Si parla spesso dell’epoca postmoderna come caratterizzata, letterariamente, dalla fine delle grandi narrazioni. Ci sarebbe da apportare una correzione a questo giudizio: il postmodernismo, più che la fine delle grandi narrazioni, sembra essere la fine dei grandi modelli. Se infatti oltre oceano i vari Delillo e Roth e affini ricercano spasmodicamente di scrivere Il grande romanzo americano, scrivendo di fatto tanti ottimi romanzi, da noi, dove l’esigenza di formare il canone è sentita meno, il nichilismo postmoderno lascia più libertà. In questa libertà prolifera un particolare tipo di bildungsroman ben rappresentato dal bel “cometa” di Magini.

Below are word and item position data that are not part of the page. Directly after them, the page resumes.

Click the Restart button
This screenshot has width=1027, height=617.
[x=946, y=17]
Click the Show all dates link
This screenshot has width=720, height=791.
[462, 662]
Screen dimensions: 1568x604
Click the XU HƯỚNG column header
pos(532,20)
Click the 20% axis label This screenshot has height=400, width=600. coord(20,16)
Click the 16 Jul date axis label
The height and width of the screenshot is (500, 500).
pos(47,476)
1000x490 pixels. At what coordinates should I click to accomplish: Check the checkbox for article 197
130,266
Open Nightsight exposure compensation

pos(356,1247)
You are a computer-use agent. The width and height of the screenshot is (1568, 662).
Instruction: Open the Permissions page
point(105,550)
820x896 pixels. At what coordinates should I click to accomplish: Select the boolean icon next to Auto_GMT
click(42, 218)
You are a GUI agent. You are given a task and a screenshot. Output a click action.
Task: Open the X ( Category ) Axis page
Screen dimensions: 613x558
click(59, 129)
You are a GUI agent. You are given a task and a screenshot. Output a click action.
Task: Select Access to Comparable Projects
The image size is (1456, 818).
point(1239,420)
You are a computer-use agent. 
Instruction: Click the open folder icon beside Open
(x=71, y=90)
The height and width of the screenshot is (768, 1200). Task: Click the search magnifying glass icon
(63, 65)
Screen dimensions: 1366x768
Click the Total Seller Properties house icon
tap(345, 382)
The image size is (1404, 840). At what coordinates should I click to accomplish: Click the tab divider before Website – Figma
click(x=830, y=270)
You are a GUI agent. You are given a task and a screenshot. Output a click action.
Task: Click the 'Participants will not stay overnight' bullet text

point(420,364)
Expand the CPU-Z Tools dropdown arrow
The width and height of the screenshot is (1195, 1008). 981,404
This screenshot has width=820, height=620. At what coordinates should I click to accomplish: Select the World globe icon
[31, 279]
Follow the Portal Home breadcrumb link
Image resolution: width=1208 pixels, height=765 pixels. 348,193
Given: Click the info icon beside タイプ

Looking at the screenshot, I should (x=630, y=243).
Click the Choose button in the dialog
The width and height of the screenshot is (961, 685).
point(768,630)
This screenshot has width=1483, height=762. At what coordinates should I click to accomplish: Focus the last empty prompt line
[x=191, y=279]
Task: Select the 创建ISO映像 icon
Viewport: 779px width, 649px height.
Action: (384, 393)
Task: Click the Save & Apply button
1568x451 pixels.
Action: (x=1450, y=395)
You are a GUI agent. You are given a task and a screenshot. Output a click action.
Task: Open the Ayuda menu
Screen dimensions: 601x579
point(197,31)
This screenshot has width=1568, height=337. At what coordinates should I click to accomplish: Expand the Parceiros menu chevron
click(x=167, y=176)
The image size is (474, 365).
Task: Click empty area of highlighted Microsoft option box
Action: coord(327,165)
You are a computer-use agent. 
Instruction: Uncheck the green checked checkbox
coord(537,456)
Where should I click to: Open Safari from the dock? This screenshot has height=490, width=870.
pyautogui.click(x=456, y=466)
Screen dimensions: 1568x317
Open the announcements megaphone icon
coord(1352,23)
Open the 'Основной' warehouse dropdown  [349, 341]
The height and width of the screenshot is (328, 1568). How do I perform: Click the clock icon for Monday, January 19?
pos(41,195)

Quello che viene tratteggiato, in questo e in altri romanzi meno bene, è un mondo deflagrato, in cui, più che mai, è urgente l’esigenza di costruire qualcosa. Affidare cioè la propria essenza a un segno tangibile nel mondo. In questo caso, quell’ansia di creazione, di sé stessi e di nuove opere, è narrativamente ben identificata con la volontà di creazione di un social network. Creazione cioè che, almeno virtualmente, cerca di costruire un ordine. L’istanza, che qui si tramuta in una creazione metafisica, è provvista della salvifica capacità di redenzione. Redenzione di una vita dissoluta, edonista, ma, tutto sommato, anonima. Un nichilismo esistenziale che funziona da vuoto costitutivo entro il quale si muovono i protagonisti. Non sembra esserci più alcuna rabbia, alcuna rivendicazione nei confronti di un futuro tradito, perché tale futuro non c’è mai stato. Nessun futuro, nessuna prospettiva, e dunque bisogna crearla. Non è quindi strano trovarsi di fronte a una proliferazione di bildungsroman, sebbene l’idea di associare la creazione individuale alla creazione di un nuovo social network sia particolarmente efficace. L’esistenza, inizialmente squallida, del protagonista, assume via via un significato, nella scoperta della necessità di darsi a un progetto. Progetto commerciale: il social network è un prodotto molto redditizio. Oltre a sembrare la soluzione perfetta, dal punto di vista narrativo ed esistenziale, è significativo che sia, di fatto, la sola possibile per emergere, esclusa ogni strada artistica.

Il romanzo di Magini è uno spietato ritratto generazionale, del genere migliore: quello che rifiuta di esserlo, che non ambisce a raccontare un panorama più ampio di quello del proprio protagonista, e proprio per questo ci riesce. Con la sua prosa scarna, essenziale, Magini ci tiene a distanza; il racconto è algido, il ritmo serrato. E tuttavia questa prosa, che sembra incarnare il modello della prosa postmoderna, riesce a tenerci attenti, a non distoglierci dal flusso continuo, dagli accadimenti che si avvicendano senza significato, o meglio, alla ricerca di quel significato, che arriva a investire memorie d’infanzia, schegge di passato ben inserite nella narrazione, capaci di alterare il ritmo senza far mai calare l’interesse, dall’inizio alla fine.